Paul never forgot. Later, writing to the church in Corinth, Paul sums up all his sufferings for the sake of the gospel. In the middle of his catalogue, he says in 2 Corinthians 11:25:

… once I was stoned…

And to the Galatians he writes (Galatians 6:17):

… I bear on my body the marks of Jesus.

Probably at least some of those marks were the scars that resulted from this near lethal hammering he got in Lystra. How would you have reacted? It would have been so easy to give up. But Paul was made of sterner stuff. Which brings us to the final twist and turn on this rollercoaster mission.


Verse 20:

But after the disciples had gathered round him, he got up and went back into the city. The next day he and Barnabas left for Derbe.

By the time we get to the end of verse 19, you could be forgiven for thinking that this mission in Lystra was a complete failure. But you’d be wrong. Verse 20 make two things clear.

First, there are now disciples in Lystra. Some people have come to faith, and they’re bold enough to gather round the stricken Paul and identify themselves with him despite the danger. We know this isn’t just Paul’s travelling mission team from what happens next. So here’s a sneak preview of the next instalment: (vv. 21-22):

They preached the good news in that city [Derbe] and won a large number of disciples. Then they returned to Lystra, Iconium and Antioch, strengthening the disciples and encouraging them to remain true to the faith. “We must go through many hardships to enter the kingdom of God,” they said.

There are disciples in Lystra. A new church has taken root. That’s why Paul went there, and his mission has succeeded.

And don’t miss the second thing that’s clear from verse 20. Paul didn’t give up. Maybe we take that for granted, but we shouldn’t. Paul had been stoned to within an inch of his life. And what does he do? He picks himself up and gets on with the job of telling the world the good news about Jesus.

Despite everything, a church is planted, and the work continues. To the church in Corinth, in 2 Corinthians 4:9, Paul later wrote:

We are hard pressed on every side, but not crushed… struck down, but not destroyed.

That is, “we may be knocked down but we are never knocked out”.

This rollercoaster mission to Lystra was a formative experience for Paul. He never forgot it. It was the kind of thing that the apostle Peter talks about in 1 Peter 1:6-7, where he speaks of …

… all kinds of trials. These have come so that your faith … may be proved genuine and may result in praise, glory and honour when Jesus Christ is revealed.

Paul’s faith is proved genuine and results in glory to Christ. John Stott sums up this section of Acts when he says:

[Paul’s] steadfastness of character was upset neither by flattery nor by opposition.

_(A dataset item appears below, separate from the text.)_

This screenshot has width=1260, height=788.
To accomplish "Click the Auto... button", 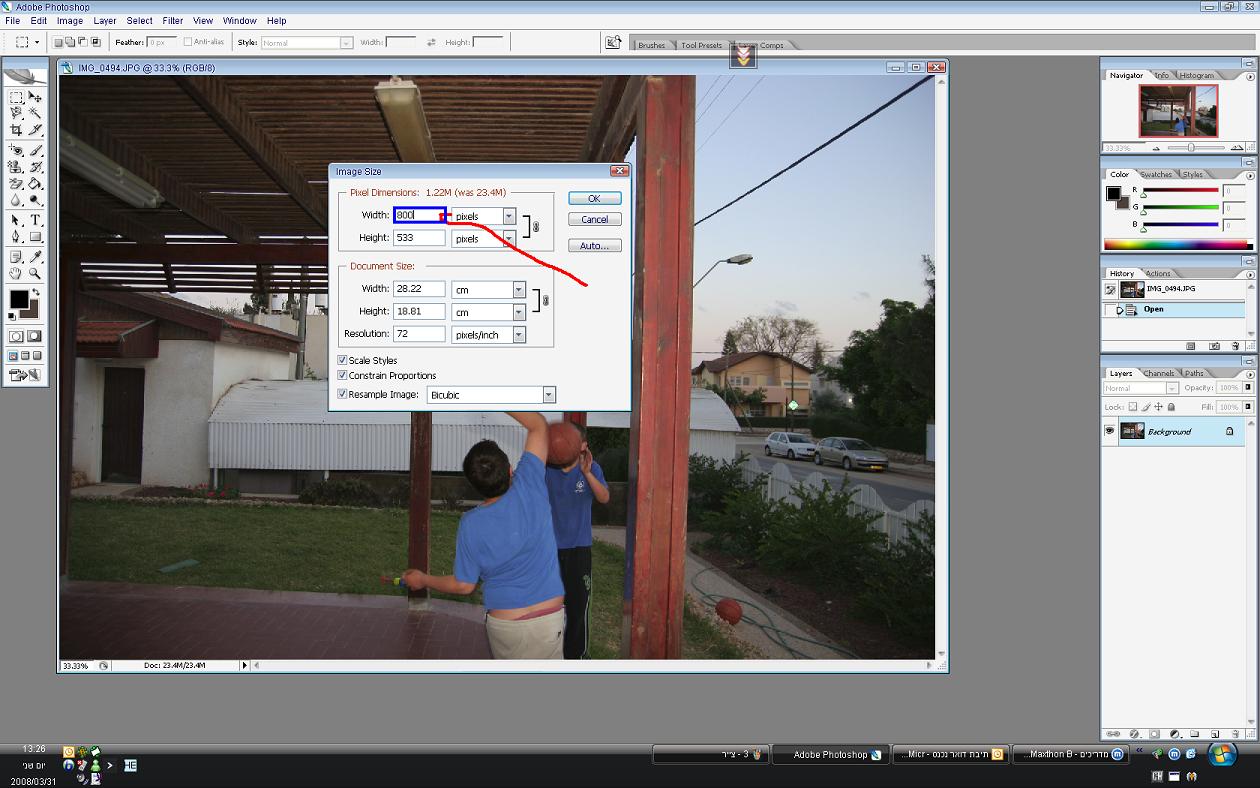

How will you react when those formative times of trial come along that will test your Christian life and ministry to the limit? Because they will happen. How we react will shape who we become. It will live with us for the rest of our lives. We need to learn from Paul. We badly need that kind of resilience and courage in the cause of Christ. Paul learned it from the Spirit of Jesus. We need to do the same.